In Jasmila Žbanić’s Grbavica: The Land of My Dreams, Esma, a single mother who fell victim to wartime sexual violence, is confronted with two different ways of dealing with the past, each represented through a debt-relationship. The confrontation is provoked by Esma’s daughter Sara, a stroppy teenager, who needs 200 euros for a school excursion to visit the graves of Bosnian war heroes. Sara grew up believing that her father was a “šehid”, a victim of Bosnian Muslim origin who died in the war, which would entitle her daughter to a fee reduction. Esma’s dilemma consists in paying the full price for the trip, a costly amount for a woman working in a shoe-factory and certainly an absurd price for a visit to the cemetery, while keeping Sara from finding out that she is a “bastard Chetnik”.

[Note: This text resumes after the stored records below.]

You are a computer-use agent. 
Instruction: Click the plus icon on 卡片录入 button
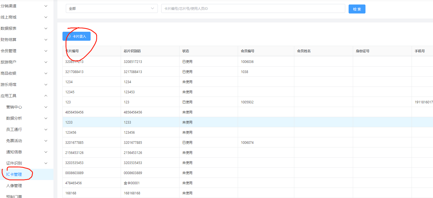[x=69, y=37]
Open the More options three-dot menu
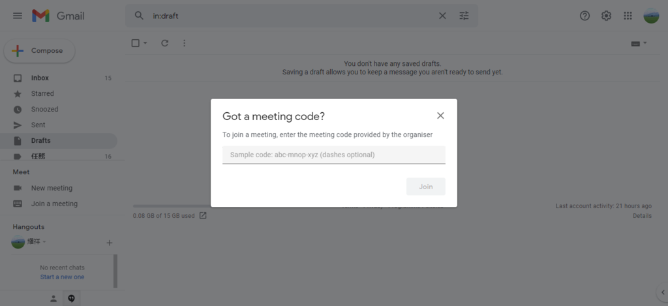This screenshot has width=668, height=306. pos(185,43)
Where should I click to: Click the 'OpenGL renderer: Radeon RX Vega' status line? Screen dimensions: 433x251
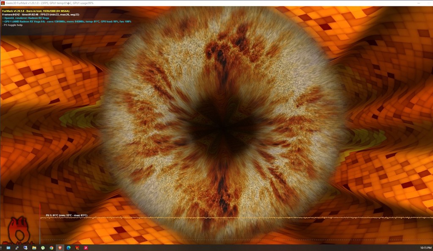point(25,19)
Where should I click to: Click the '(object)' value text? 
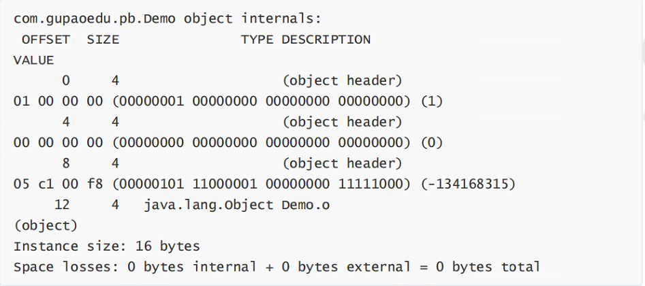click(x=45, y=225)
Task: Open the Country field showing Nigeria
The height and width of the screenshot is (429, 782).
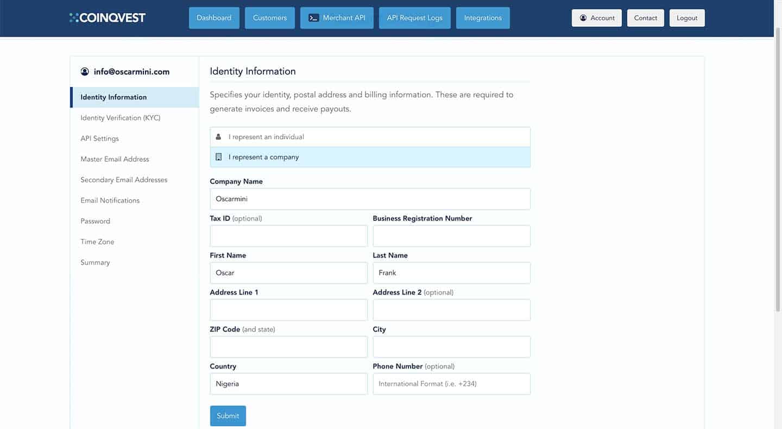Action: (288, 384)
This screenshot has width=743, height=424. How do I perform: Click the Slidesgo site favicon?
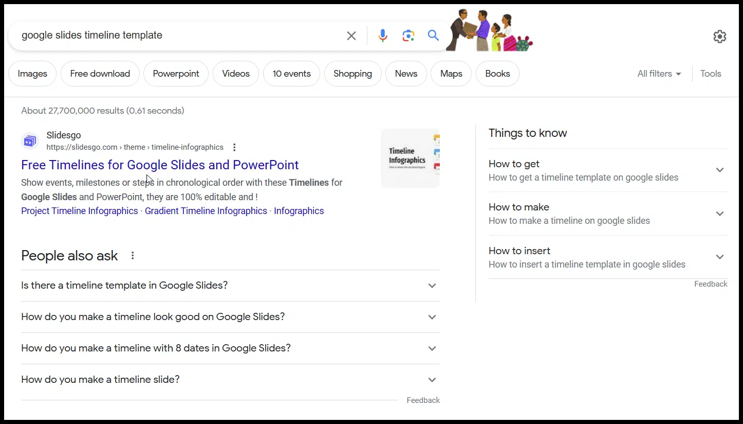click(30, 141)
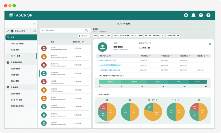Collapse sidebar with the hamburger icon
The image size is (221, 133).
coord(34,24)
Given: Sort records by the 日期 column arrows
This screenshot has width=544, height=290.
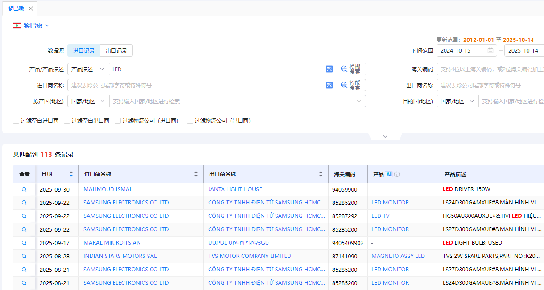Looking at the screenshot, I should 71,174.
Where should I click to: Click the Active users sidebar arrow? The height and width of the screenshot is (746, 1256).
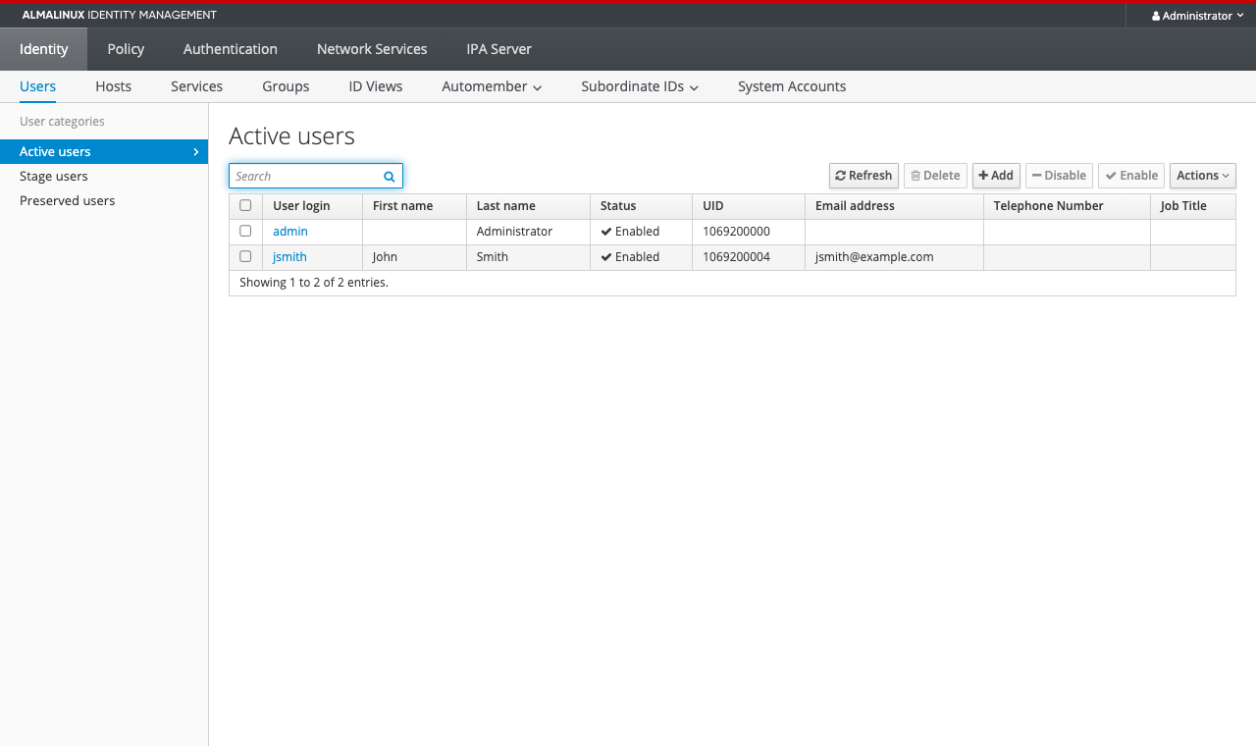(x=196, y=152)
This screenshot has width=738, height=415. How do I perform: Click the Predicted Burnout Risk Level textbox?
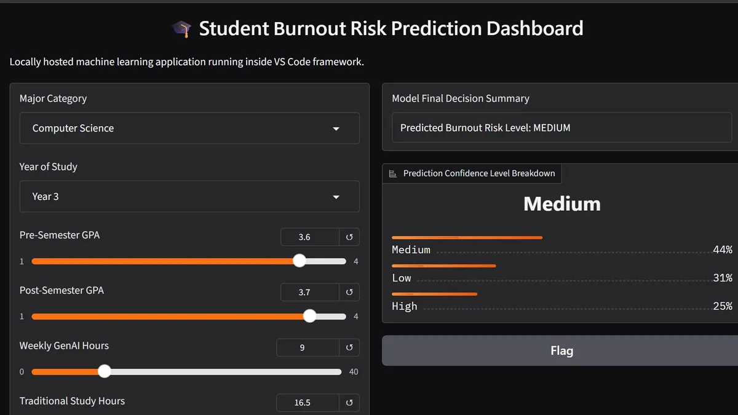click(561, 128)
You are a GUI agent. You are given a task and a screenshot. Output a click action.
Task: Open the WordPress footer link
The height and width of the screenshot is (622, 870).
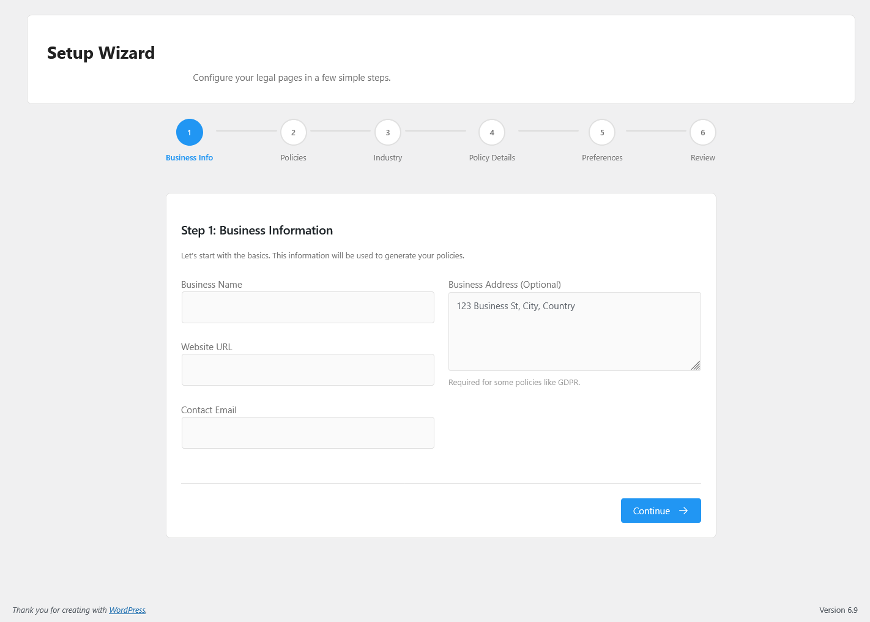click(x=127, y=610)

The 200 euros and the excursion to the war cemetery are as symbolic as they are real. Ultimately, they represent the destination for and cost of denial. One scene, in which Esma asks her Aunt Safija for the money, is particularly revealing in this respect. The aunt is a newly rich, dressed in expensive clothes and proudly wearing her Muslim identity. She refuses to give her the money, however, and instead reminds Esma how lucky she is that her mother “didn’t live to see this one”, referring to Sara, who is presumably not worthy of a grandmother’s love. While thus preventing Sara from going on a trip to oblivion, the encounter with the aunt also reinforces the repressed memory of Esma, since she refuses to recognize her as a true victim of the war. Esma’s efforts to ignore the past and ask friends, colleagues, and relatives to lend her money leave her isolated and distraught. Even though the viewer is never told why the school trip has to be paid in euros, it is striking that Esma’s quest for euros gets negatively associated with her dilemma: the loan may silence the past, but the borrowing costs keep the trauma alive. Her status as a rape victim means she is not creditworthy.

The other choice of dealing with the past comes in the form of confrontation and collective solidarity. When Sara finally confronts her mother, she is able to express the truth about her past. The confrontation enables the healing of her trauma. In one of the most beautiful scenes of the film, Esma is finally able to reveal her experience to fellow trauma survivors at the Women’s center she visits. The camera shows her, eyes closed, huddled among other members of the group, and then slowly hovers over the bodies. The scene echoes images of mass graves, conveying the idea of reenactment as a way of recovery. Interestingly, this experience is preceded by another token of collective solidarity. Her friend from the shoe factory crowdfunds her daughter’s school trip by soliciting other co-workers. She gives her the money in kunas. There is no debt burden attached to this gesture, it is a gift. In that sense, the group effort in the factory is tied to Esma’s experience at the trauma center as a model of female empowerment. Together, they solve Esma’s dilemma by recognizing her hardships of the war and enabling her daughter to go on her school trip.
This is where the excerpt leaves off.